(DI-2008) Calculation of the InfoProvider Usage
The number of queries for a whole InfoProvider is calculated as a sum of query executions that accessed an InfoProvider.
The main source of this information is stored in /DVD/QS tables, which contain the extended query statistics collected from the system. This information is gathered by Datavard Insights query statistics enhancement.
The number of queries that were run on an InfoProvider data part is calculated as follows:
- For each query that was run on InfoProvider directly:
- The system checks a selection of characteristics and only those InfoProvider data parts that belong to this selection, are marked as read by the query.
- If the time characteristic wasn't found, all data parts are marked as read by a query.
- For each query that was run on MultiProvider, SPO, compound InfoProvider:
- The data distribution analysis processes only child InfoProviders, if standard query statistics information (OLAP) is turned on during a query run and the query run didn’t use a cache.
- If the 0INFOPROV selection was used in a query, then the data distribution analysis processes only the child InfoProviders that belong to this selection. Further processing is the same as by a query that was run on an InfoProvider directly.
You can customize, whether you want to calculate the weighted average of data groups that include more values (e.g., data group <=2013 includes (2013, 2012 etc.)) or perform a simple sum of them, which is used by default.
Please note that if a data group (e.g. <=2013) contains data from multiple years, the InfoProvider usage is calculated as a simple sum of these years. This can cause the data group usage is greater than usage of the whole InfoProvider.
For more information about how to use the weighted average instead of a sum, please see the text below.
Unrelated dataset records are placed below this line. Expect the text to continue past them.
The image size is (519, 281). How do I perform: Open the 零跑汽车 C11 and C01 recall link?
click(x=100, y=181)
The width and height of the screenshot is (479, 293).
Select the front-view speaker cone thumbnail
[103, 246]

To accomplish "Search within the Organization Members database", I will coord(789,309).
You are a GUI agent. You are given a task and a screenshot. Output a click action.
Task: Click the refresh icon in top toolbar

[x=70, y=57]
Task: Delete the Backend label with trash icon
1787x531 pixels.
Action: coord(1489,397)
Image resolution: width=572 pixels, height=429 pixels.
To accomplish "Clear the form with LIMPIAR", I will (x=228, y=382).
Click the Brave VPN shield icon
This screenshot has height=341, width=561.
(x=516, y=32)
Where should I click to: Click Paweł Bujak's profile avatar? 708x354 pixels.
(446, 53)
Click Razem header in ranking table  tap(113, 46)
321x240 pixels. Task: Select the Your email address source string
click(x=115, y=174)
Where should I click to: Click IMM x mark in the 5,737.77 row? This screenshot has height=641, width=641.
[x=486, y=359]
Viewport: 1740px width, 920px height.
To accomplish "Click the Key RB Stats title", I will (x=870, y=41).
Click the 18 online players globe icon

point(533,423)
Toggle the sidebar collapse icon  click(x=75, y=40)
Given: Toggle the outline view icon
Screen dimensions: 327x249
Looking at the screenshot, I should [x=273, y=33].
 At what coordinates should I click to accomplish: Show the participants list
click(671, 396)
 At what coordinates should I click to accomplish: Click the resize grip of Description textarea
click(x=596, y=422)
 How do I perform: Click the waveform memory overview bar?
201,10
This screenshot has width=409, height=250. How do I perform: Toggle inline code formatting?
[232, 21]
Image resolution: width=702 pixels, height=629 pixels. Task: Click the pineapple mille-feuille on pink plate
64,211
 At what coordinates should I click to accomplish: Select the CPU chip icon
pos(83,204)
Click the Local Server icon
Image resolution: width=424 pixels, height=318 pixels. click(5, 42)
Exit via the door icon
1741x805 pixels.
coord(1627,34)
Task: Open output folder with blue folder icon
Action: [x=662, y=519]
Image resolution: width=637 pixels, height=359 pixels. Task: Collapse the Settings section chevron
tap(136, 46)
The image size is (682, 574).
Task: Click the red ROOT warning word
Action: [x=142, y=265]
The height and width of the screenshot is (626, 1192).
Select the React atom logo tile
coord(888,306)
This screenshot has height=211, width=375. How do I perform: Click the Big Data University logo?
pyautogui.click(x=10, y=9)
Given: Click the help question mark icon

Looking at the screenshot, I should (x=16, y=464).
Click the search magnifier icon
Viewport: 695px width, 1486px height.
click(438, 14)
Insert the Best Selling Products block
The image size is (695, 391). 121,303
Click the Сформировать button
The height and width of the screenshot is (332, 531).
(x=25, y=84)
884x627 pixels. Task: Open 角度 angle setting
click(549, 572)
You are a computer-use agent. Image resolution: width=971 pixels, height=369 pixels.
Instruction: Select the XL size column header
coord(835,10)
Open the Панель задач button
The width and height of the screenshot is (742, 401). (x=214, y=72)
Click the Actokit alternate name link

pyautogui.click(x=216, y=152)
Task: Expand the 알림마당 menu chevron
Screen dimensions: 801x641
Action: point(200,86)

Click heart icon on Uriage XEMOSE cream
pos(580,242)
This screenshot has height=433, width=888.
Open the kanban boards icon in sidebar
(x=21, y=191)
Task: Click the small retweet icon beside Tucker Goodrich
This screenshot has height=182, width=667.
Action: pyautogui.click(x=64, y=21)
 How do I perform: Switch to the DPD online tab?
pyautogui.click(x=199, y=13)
In the following example are listed reasons, why you can use weighted average for InfoProvider data groups.
Example:
The InfoProvider: CO_AB was analyzed by using the 0CALYEAR characteristic. As a result InfoProvider data was divided into the following values:
- Data with 0CALYEAR = 2014, size = 5 GB, reporting usage = 150
- Data with 0CALYEAR = 2013, size = 15 GB, reporting usage = 85
- Data with 0CALYEAR = 2012, size = 18 GB, reporting usage = 60
- Data with 0CALYEAR = 2011, size = 14 GB, reporting usage = 37
- Data with 0CALYEAR = 2010, size = 563 GB, reporting usage = 2
In this example is displayed a Data distribution analysis that looks as follows:
>=2018, 2017, 2016, 2015, 2014, <=2013
In our example the total number of queries executed on top of CO_AB InfoProvider is 162. When we calculate the sum of queries of data parts for the data group <=2013, we would get the value 184. As each query can access 0..N data parts of InfoProvider. If we use the weighted average, we will obtain the following number.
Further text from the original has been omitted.